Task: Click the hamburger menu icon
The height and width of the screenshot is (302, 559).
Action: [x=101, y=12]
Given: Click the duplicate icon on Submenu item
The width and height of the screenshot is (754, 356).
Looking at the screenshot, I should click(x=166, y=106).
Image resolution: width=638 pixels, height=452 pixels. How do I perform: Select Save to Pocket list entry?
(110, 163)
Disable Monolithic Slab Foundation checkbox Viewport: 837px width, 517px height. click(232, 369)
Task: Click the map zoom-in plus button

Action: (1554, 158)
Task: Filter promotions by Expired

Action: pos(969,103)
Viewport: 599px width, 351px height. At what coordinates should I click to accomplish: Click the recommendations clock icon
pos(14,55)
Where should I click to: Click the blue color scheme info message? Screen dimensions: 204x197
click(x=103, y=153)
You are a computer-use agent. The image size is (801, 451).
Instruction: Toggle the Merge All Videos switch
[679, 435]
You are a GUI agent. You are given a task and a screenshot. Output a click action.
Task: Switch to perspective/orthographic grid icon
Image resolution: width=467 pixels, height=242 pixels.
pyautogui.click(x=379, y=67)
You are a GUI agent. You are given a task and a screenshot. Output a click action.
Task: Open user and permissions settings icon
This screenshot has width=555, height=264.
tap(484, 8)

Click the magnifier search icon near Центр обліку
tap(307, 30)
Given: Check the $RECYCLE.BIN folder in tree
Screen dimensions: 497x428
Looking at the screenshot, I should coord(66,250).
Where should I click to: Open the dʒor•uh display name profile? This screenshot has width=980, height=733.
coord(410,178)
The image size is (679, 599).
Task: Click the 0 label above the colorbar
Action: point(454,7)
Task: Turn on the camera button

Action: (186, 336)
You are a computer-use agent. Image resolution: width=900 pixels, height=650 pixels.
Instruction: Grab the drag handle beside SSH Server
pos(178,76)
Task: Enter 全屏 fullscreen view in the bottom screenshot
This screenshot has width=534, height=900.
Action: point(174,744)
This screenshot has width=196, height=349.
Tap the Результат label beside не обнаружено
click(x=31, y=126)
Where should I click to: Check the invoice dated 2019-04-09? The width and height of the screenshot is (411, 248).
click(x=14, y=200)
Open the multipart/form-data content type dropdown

**What to do:**
Your output must be the exact lines from the one containing "This screenshot has width=534, height=900." through the end of the data above, both included, and nothing more.

**Output:**
This screenshot has width=534, height=900.
Action: point(174,744)
This screenshot has width=196, height=349.
Tap the Результат label beside не обнаружено
click(x=31, y=126)
Where should I click to: Check the invoice dated 2019-04-09? The width and height of the screenshot is (411, 248).
click(x=14, y=200)
Open the multipart/form-data content type dropdown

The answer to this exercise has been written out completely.